Particular concern has focused on character-based “AI companion” bots, which are designed to simulate friendships or romantic relationships. But Burrows said similar risks exist across mainstream systems, including those built by OpenAI and Google, which he argues are subject to less public scrutiny because of their general-purpose branding.
Five leading child-safety and parenting organisations told The Observer they had seen cases involving chatbots facilitating self-harm, encouraging extreme diet restriction, initiating explicit sexual roleplay and offering guidance on criminal activity. The NSPCC cited a case in which a child experiencing abuse was told by a chatbot that what was happening to them “wasn’t abuse”.

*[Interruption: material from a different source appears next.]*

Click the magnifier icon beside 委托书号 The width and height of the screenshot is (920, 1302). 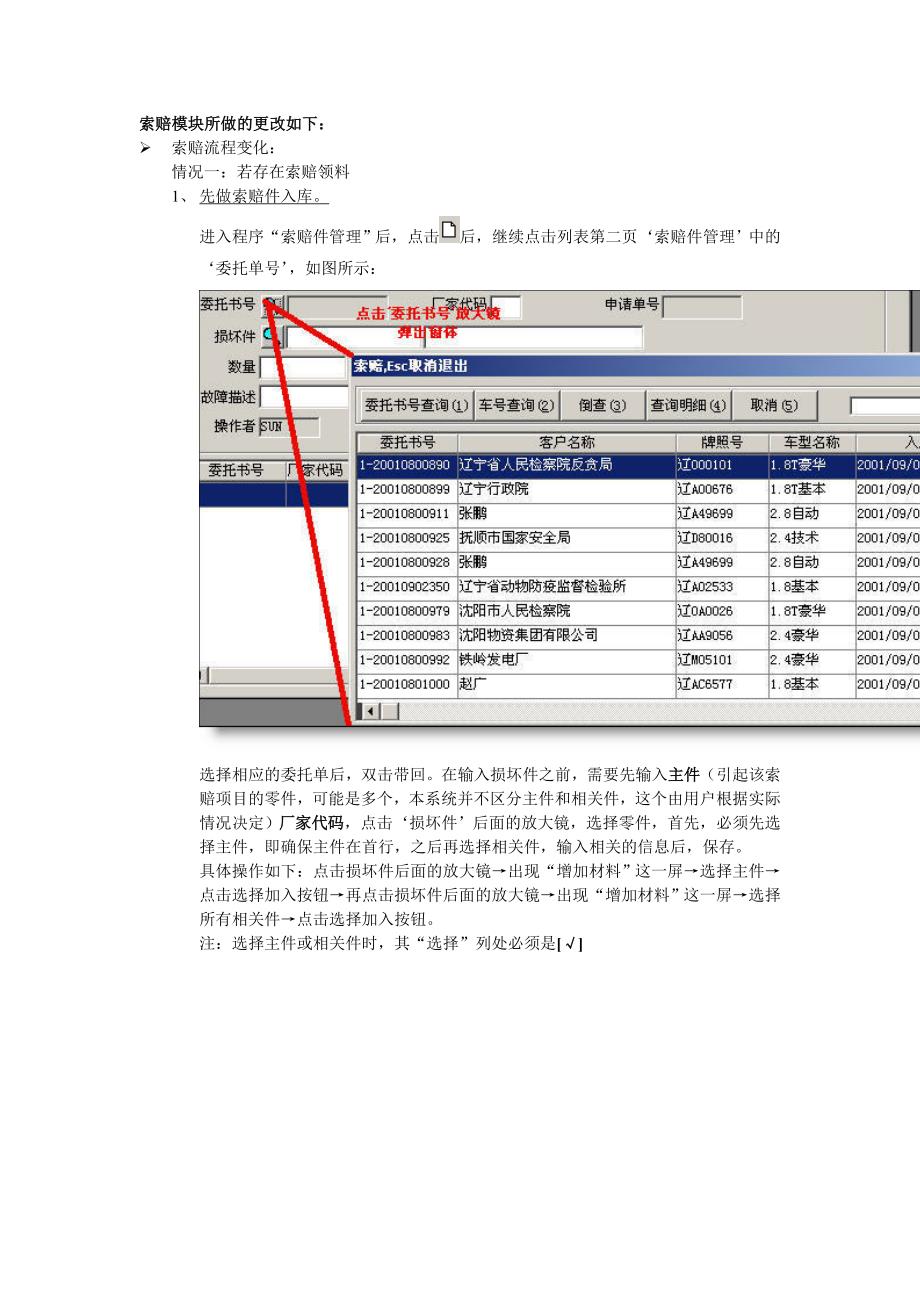pos(273,305)
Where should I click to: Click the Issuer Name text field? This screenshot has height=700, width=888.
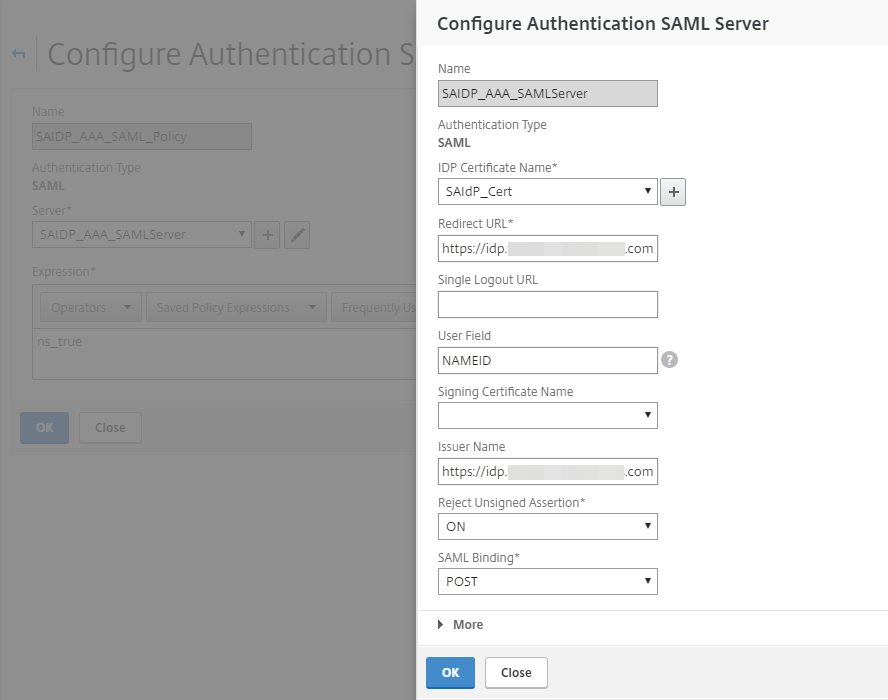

In the US, several families have filed lawsuits alleging that interactions with AI chatbots contributed to severe mental health crises and, in some cases, suicide among teenagers. The companies involved, which include Google and OpenAI, dispute those claims, but campaigners say the cases underline the absence of clear safeguards.
In the UK, “the regulatory landscape right now is muddled”, said Andy Burrows, chief executive of the Molly Rose Foundation, the suicide prevention charity. While Ofcom has said AI services with search functionality, such as ChatGPT, fall under the remit of the Online Safety Act (OSA), the regulator does not oversee all AI tools.
Because the OSA is built around rules for user-to-user platforms and search, it is still unclear how it applies to character-based chatbots, because their outputs are AI-generated and they are not search products. Burrows said it was “extraordinary” that risks of this scale were being met with “a position that is as clear as mud”.
An Ofcom spokesperson said the regulator has been “clear and consistent in how the UK’s Online Safety Act does and does not apply to AI chatbots”.
They said Ofcom “acted immediately to investigate the deeply concerning reports of potentially illegal AI-generated sexual imagery circulating on X, and recently launched an investigation into an AI companion chatbot in relation to age-check requirements under the Act.
“This shows that we will not hesitate to use the full force of our enforcement powers against any regulated service which fails to take appropriate steps to protect people from illegal content.”
Some experts expressed a need for a dedicated AI regulator to keep pace with rapid technological change. They are also calling for mandatory “safety-by-design” requirements, including rigorous testing for chatbot products before they are released, as well as age-assurance systems.
In the meantime, families are being left to rely on parental controls – settings intended to limit what children can access or do online – which the charity ParentZone describes as “woefully inadequate”.
“They’re not actually meaningful,” said Freeman-Tayler. ChatGPT, for example, can be used without a login, making its parental controls “essentially redundant”.
OpenAI has said it is strengthening its teen safety offerings. The company is also in the early stages of rolling out an age prediction model to automatically apply children’s safeguards to anyone it suspects is under 18 based on their interaction with the platform.
Google said it has dedicated safeguards and under-18 policies for Gemini, developed with child-development experts, including measures designed to stop the model simulating real relationships.